→ Task statement:
Which lines have the string "each"? Copy all of them from the entries below.

→ Data for analysis:
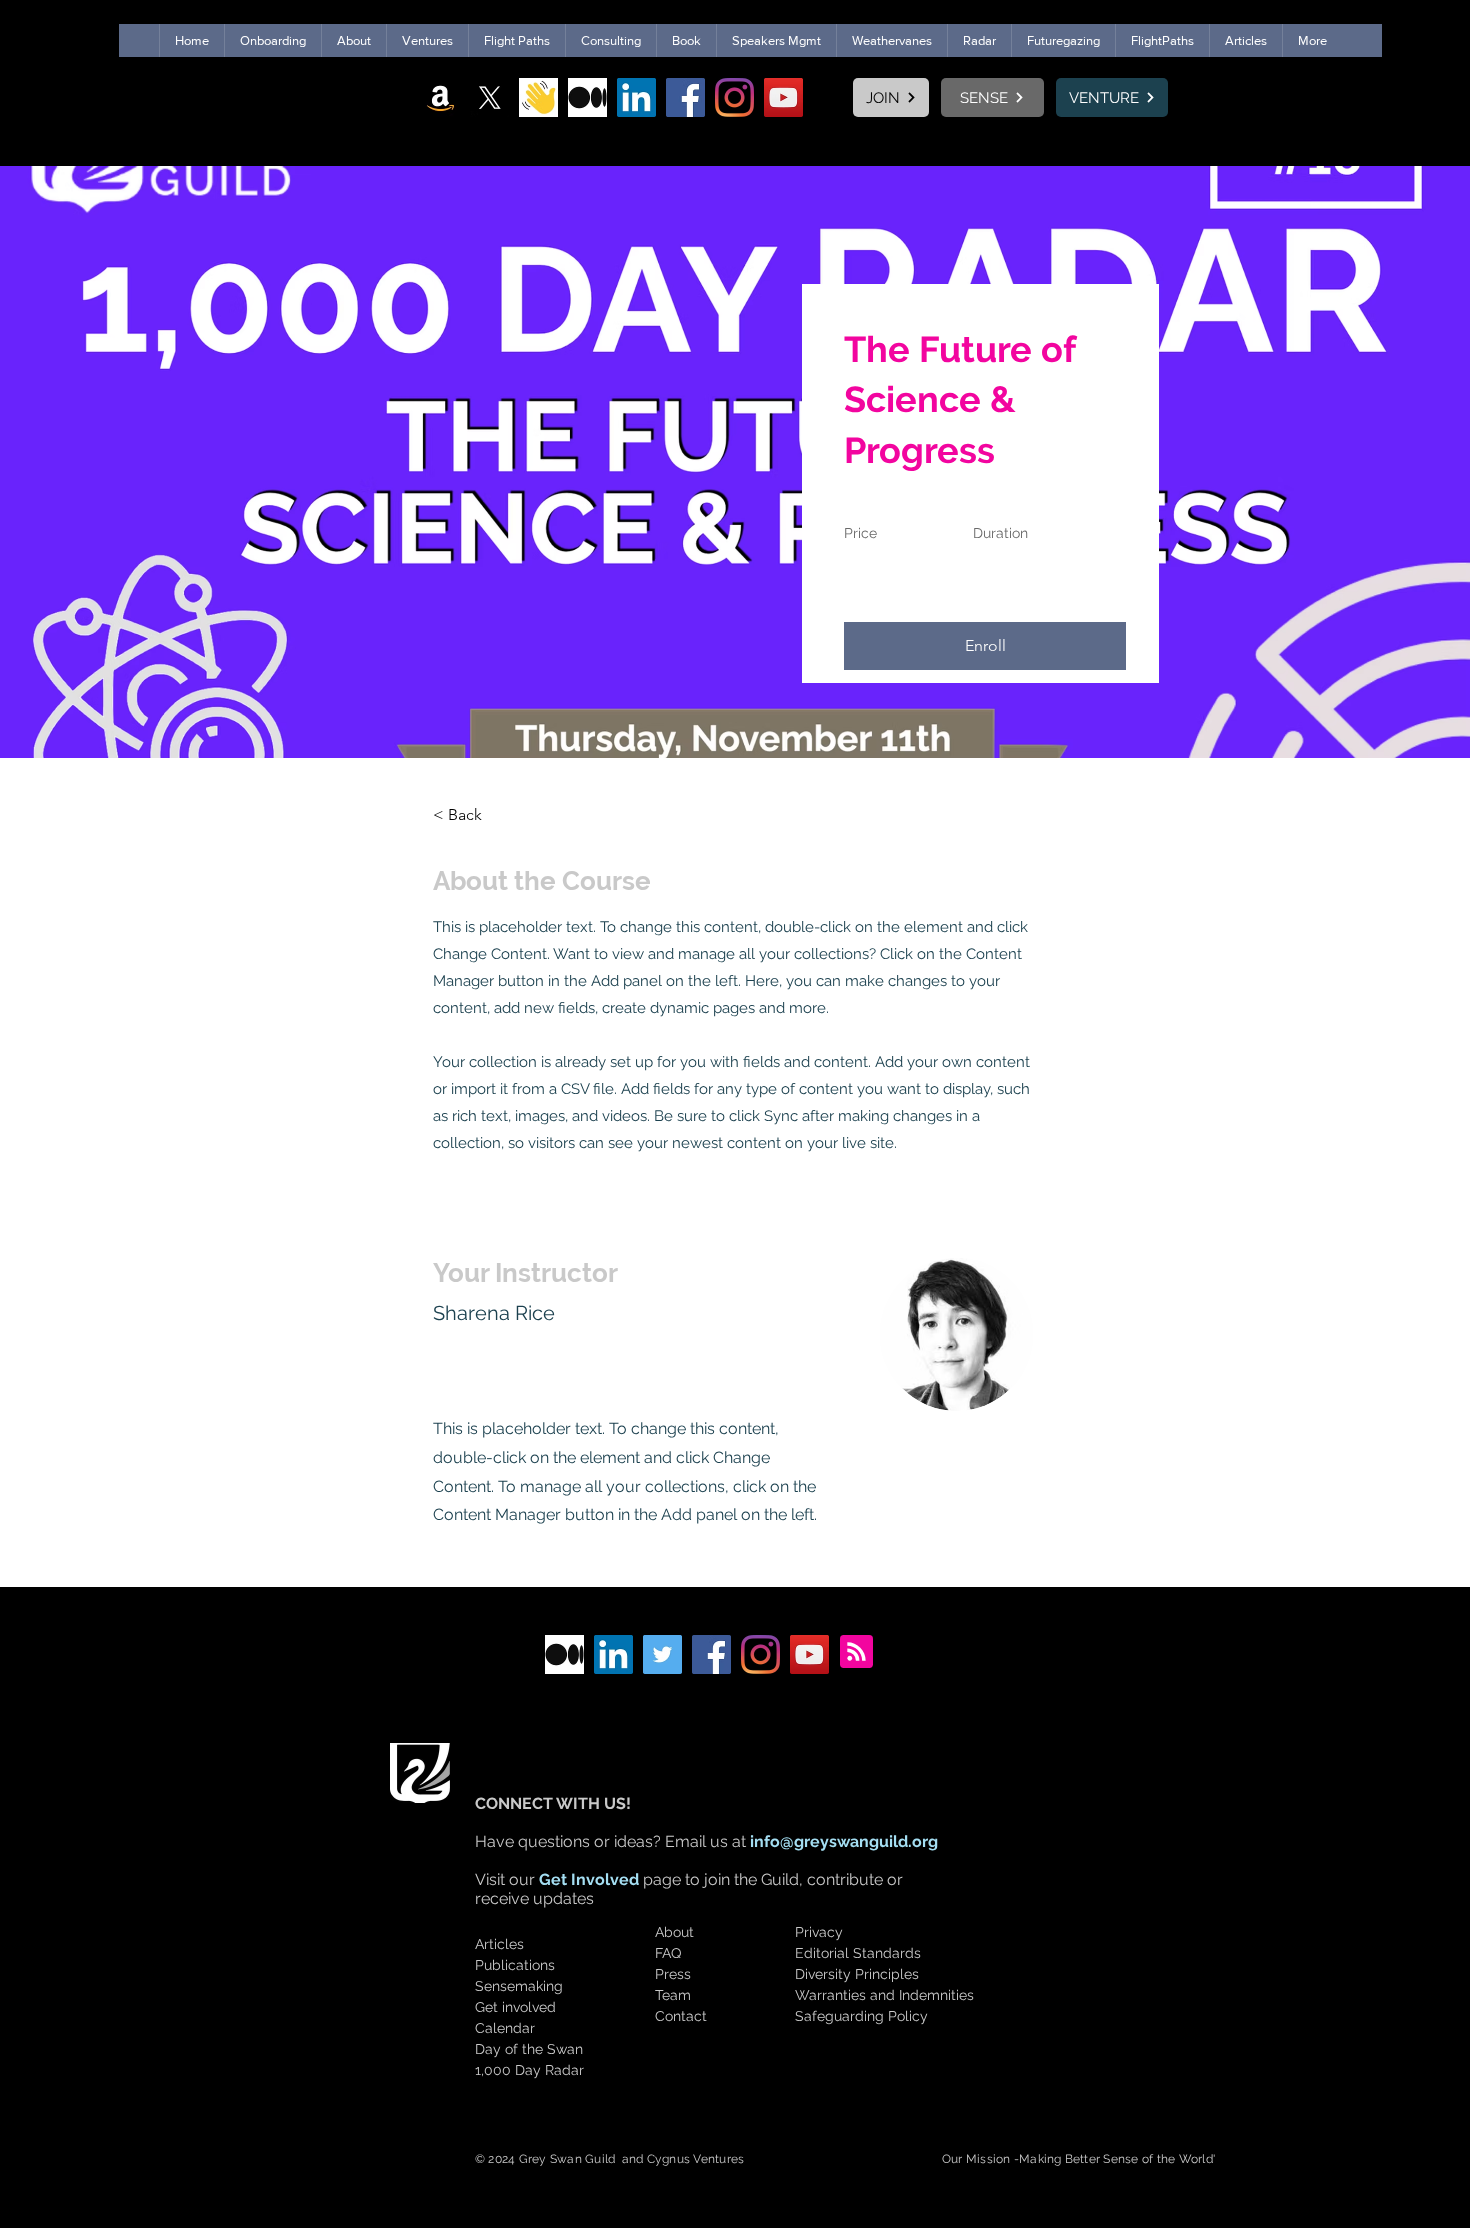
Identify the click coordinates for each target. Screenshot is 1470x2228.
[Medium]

--

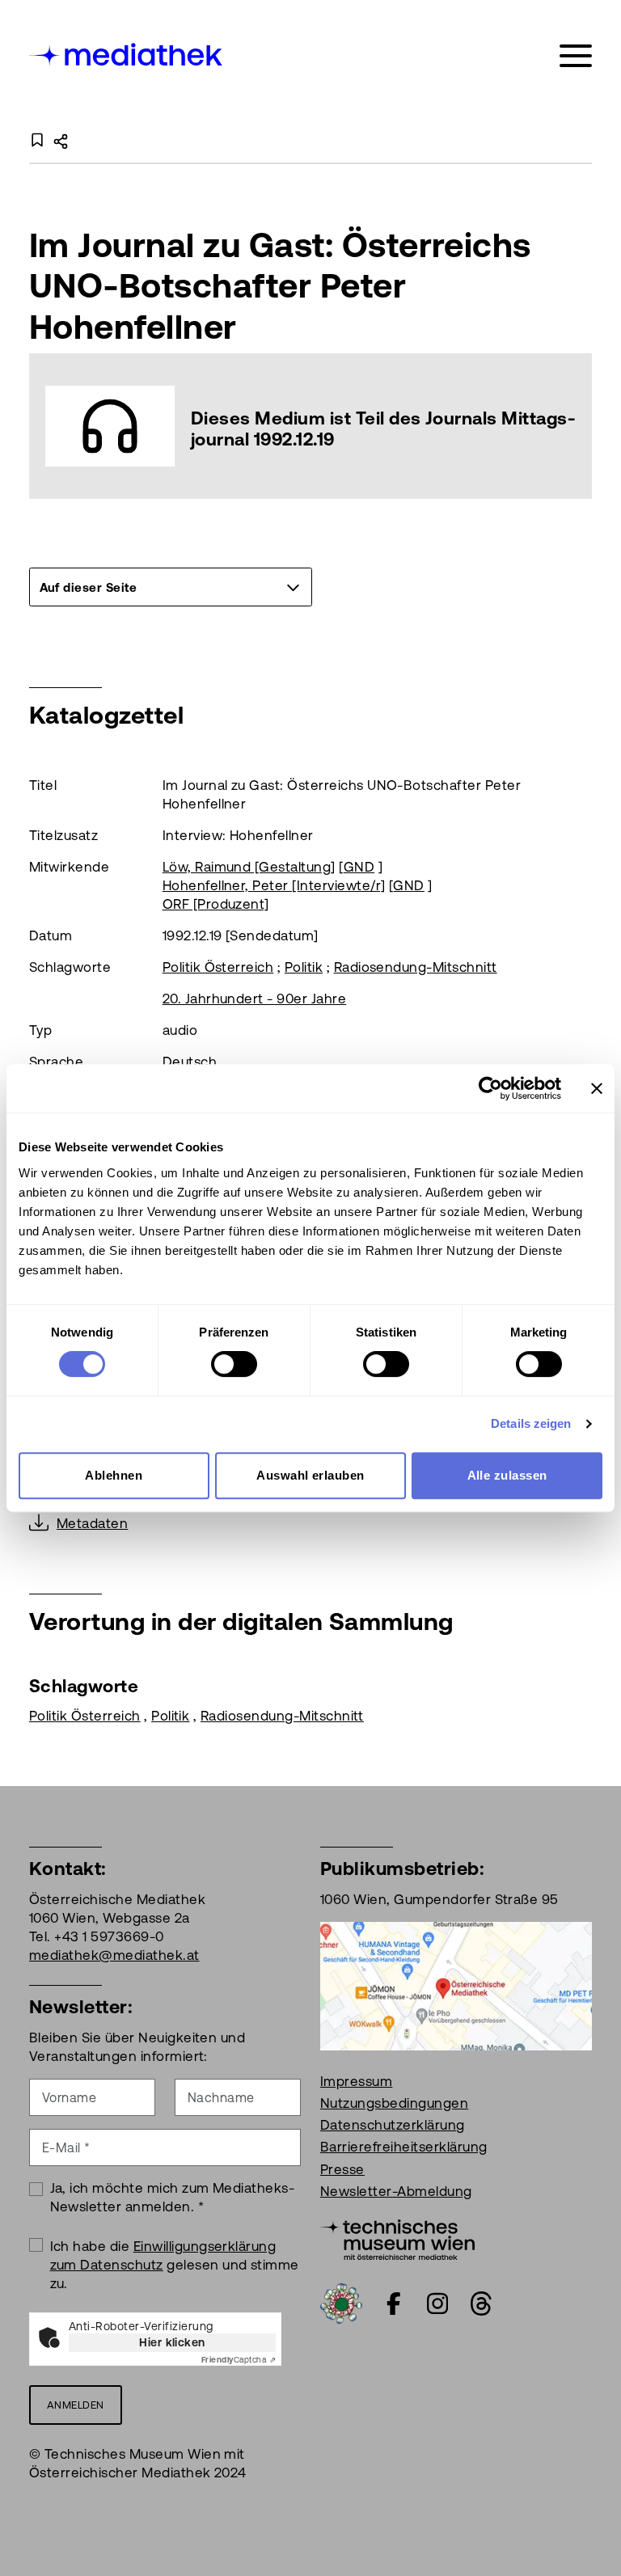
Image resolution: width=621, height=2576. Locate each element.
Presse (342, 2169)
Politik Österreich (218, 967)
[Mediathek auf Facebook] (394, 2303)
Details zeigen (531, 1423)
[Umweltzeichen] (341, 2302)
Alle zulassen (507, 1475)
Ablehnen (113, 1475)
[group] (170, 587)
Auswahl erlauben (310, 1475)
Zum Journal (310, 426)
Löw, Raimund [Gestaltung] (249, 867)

→ Response for this exercise:
Identify the click coordinates for each target. Screenshot is 1470x2228.
Image resolution: width=621, height=2576. Locate each element.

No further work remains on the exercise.